Mr A J H Morris Q.C. with him Mr P D Lane for the respondents.
Solicitors:  Deacons Graham & James for the appellants.
Gadens for the respondents.
Hearing Date:  20 August 1998.

IN THE COURT OF APPEAL

SUPREME COURT OF QUEENSLAND

Appeal No. 390 of 1998

Brisbane

Before Pincus J.A.
McPherson J.A.
Mackenzie J.

[Bradley & Anor. v. Stanek & Anor.]

BETWEEN:

ANTHONY GEORGE BRADLEY and
LEIGH ANTHONY STEINDL trading as

STEINDL BRADLEY & ASSOCIATES

(Defendants) Appellants

AND:

GUNTER HORST STANEK and
LOIS MARGARET JOAN STANEK

(Plaintiffs) Respondents

REASONS FOR FURTHER ORDER - THE COURT

Judgment delivered 18 December 1998 Further Order delivered 5 March 1999

  1. The Court delivered judgment in this action on 18 December 1998, when it was ordered

    that the amount for which judgment was given below in favour of the respondents, who were

    plaintiffs in the action, be reduced to $21,239.40. It was also ordered that the respondents pay the

    costs of the appeal and the parties were invited to make submissions in writing with respect to the

    costs below; such submissions were duly made. We have been informed that the respondents

    became bankrupt on 2 February 1999. In the meantime, on 12 January 1999, the appellants had

    filed a written submission asking for an order for payment by the respondents of a sum of

    $233,143.12, made up of the amount which they assert has to be refunded to them, as a
    consequence of their success on appeal, plus interest.

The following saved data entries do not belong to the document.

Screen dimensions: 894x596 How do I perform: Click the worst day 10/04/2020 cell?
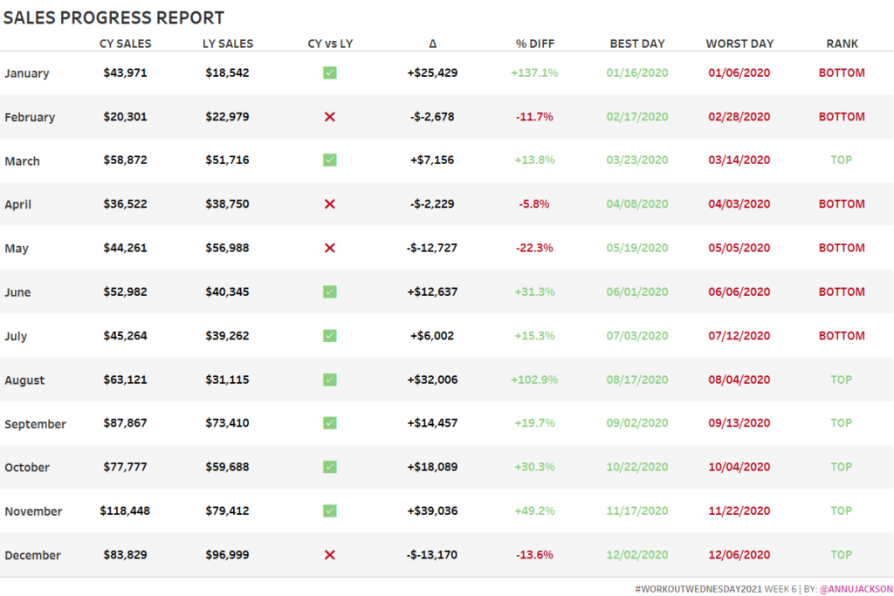coord(739,467)
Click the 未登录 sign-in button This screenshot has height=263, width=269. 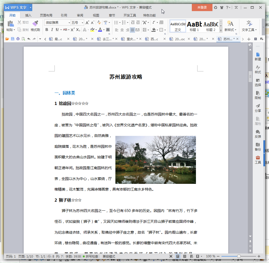202,7
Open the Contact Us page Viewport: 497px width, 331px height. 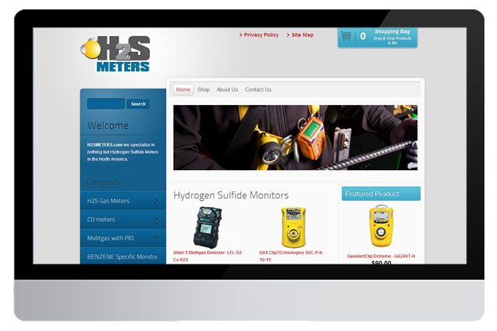[x=258, y=89]
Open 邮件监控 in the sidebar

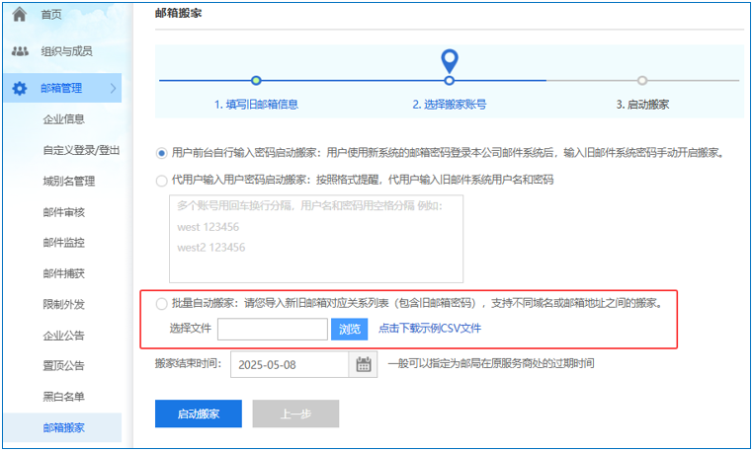point(63,243)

  2. A question which has been raised is whether s. 58(3) of the Bankruptcy Act 1966 affects

    this Court's power to make further orders. The provision reads as follows:-

    "Except as provided by this Act, after a debtor has become a bankrupt, it is not
    competent for a creditor:

    (a)       to enforce any remedy against the person or the property of the bankrupt in respect of a provable debt; or

    (b)      except with the leave of the Court and on such terms as the Court thinks fit, to commence any legal proceeding in respect of a provable debt or take any fresh step in such a proceeding".

  3. As to the meaning of the word "remedy" in s. 58(3), the High Court expressed doubt in

    Clyne v. Deputy Commissioner of Taxation (1984) 154 C.L.R. 589 at 595, on the question

    whether that word includes a remedy by way of action. In Fraser v. Deputy Commissioner of

    Taxation (1996) 138 A.L.R. 689 at 699, it was held that:

    ". . . the absolute bar imposed by s 58(3)(a) should be construed so as to apply only to the enforcement of remedies, including extra-curial remedies, as distinct from the institution of legal proceedings and their maintenance up to the point of recovery of judgment".

    It appears to us that the appellants continuing to press, as they have done, for orders said to be

    consequential upon our judgment of 18 December 1998 did not constitute the enforcement of a

    remedy within the meaning of s. 58(3)(a).

  4. Since the bankruptcy on 2 February 1999, the appellants have neither commenced any

    relevant legal proceeding nor taken a fresh step in a legal proceeding, within s. 58(3)(b).

  5. It appears to be common ground that the amount to which the appellants would be entitled, apart from the consideration discussed above, is $203,685.08 plus interest; further, the respondents do not contend that the interest claim is excessive. There is a dispute with respect to

    the costs of the trial which should, in our opinion, be resolved by fixing those costs at $5,000. The

    appropriate order, then, is that the respondents pay the appellants the sum of $228,143.12, being

    the amount to which the appellants are entitled under the judgment of this Court plus interest, less

    the sum of $5,000 costs which we have mentioned.